Шрифт:
Интервал:
Закладка:
– На! Получи! – Младший сын конунга свободной пригоршней скомкал снег и разбил его прямо о лоб брата.
Рыжий скрипнул зубами, замотал головой так, что капли растаявшего снега полетели в лицо Ольгира.
– Фу! Ты как собака, Лейв! – Он поднялся на локтях и принялся оттирать ещё сухой варежкой капли с лица. – Только хвоста не хватает.
Лейв горделиво помахал волчьим хвостом, привязанным к поясу. Это был его охотничий оберег.
– Поеду за вторым. – Лейв почесал слегка пушистый подбородок, сплюнул на снег, совсем как взрослый, и протянул руку Ольгиру.
Тот поднялся сам, отряхиваясь, поправил шапку, натянув её до самых бровей, и направился к своему коню. Воронок уже ждал своего хозяина. На уздечке шуршали красные ленты, казавшиеся каплями крови на вороном живом теле. Пусть и было противно Ольгиру многое домашнее зверьё и скот, но вот Воронка своего он любил пуще брата. Да и осторожный ласковый мерин обычно слушался его беспрекословно.

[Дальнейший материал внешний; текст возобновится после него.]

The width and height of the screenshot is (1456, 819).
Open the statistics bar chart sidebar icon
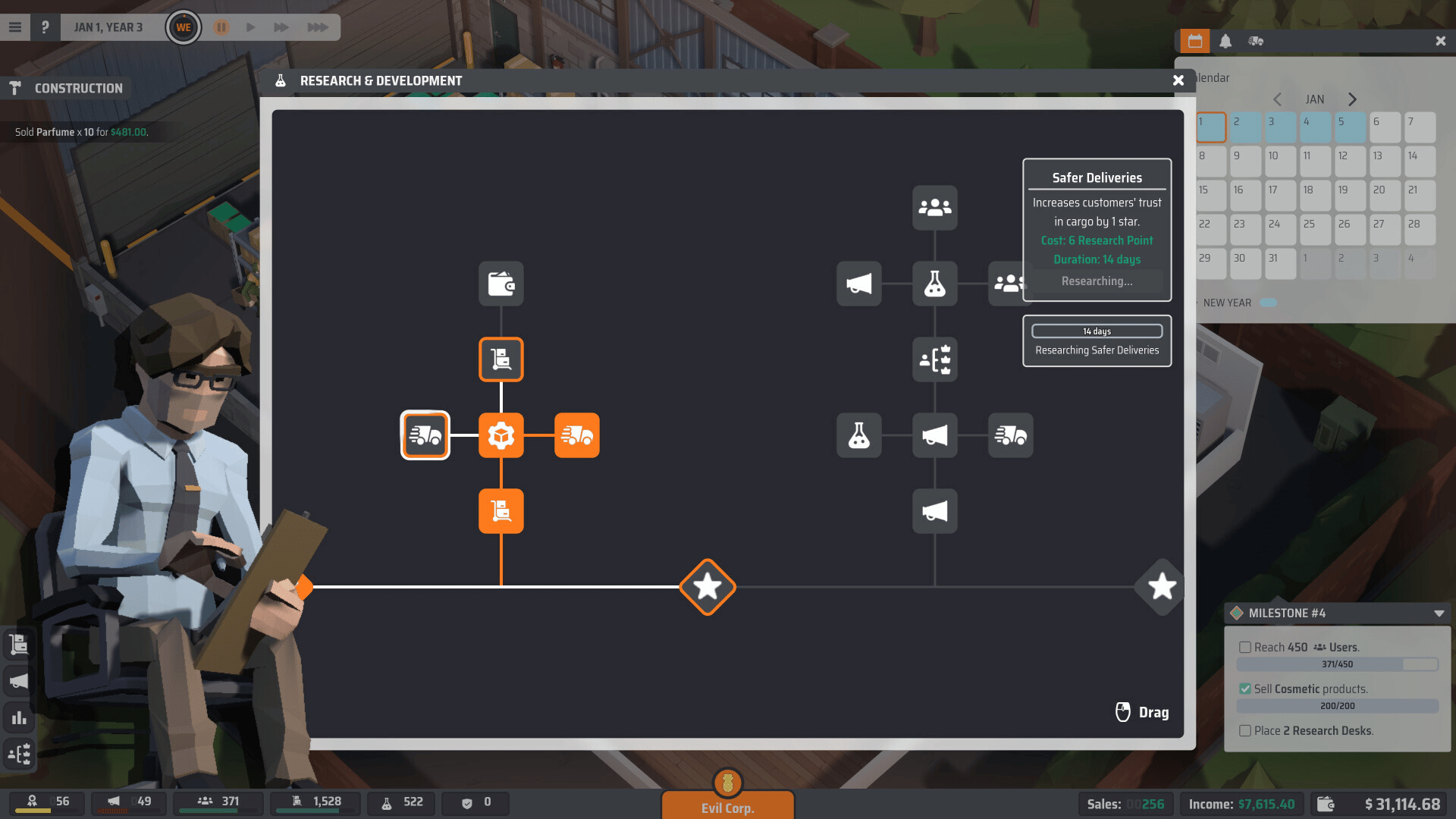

Ольгир со знанием дела осмотрел Воронка: проверил подпруги, заглянул в седельные сумки, проверяя, что положили слуги. С собой ему выдали немного вяленого мяса, флягу с водой, пару запасных носков и свисток. К седлу же были привязаны верёвка и небольшое одеяльце. Поворчав немного на несметливых служек, Ольгир переложил одеяло в сумку, с трудом уместив его там вместе со всем прочим. Зато не промокнет. Из оружия у него были лук, с два десятка стрел и любимый нож.
Зазвучал рог, и воевода отца, Снорри Дублинский, сегодня ведущий люд на войну со зверем, повелел идти вперёд.
Лейв и прочие мужи умчались далеко рысью, поднимая копытами лошадей снежные искры. Раздавался на многие шаги вокруг звенящий собачий лай. Ольгир осадил молодого коня, развернул и обратился взглядом на Онаскан. Посеревшее дерево стен на насыпях, тесные ограды ближних дворов и ферм, серое небо, серый стелющийся дымок; белые облака и белый снег, ещё не успевший покрыться грязью. Снег так трогательно обнимал чёрную землю, что Ольгиру невольно вспомнились столь же белые руки матери. И её холодные колкие серые глаза, которые удивительно умели любить.
Берегла она единственного сына, как сокровище. Одиннадцать лет не отпускала от сердца. Одиннадцать лет лелеяла и растила нежного, хрупкого, задыхающегося от кашля мальчика с больными блестящими глазами. И он рос, как многолетний цветок, долго, мучительно, в темноте покоев, и ждал ясного дня, чтобы раскрыть свои нежные лепестки навстречу солнечным лучам. Оттого, наверное, и волосы были у него необыкновенного золотого цвета, будто жёлтый бутон полевого цветка.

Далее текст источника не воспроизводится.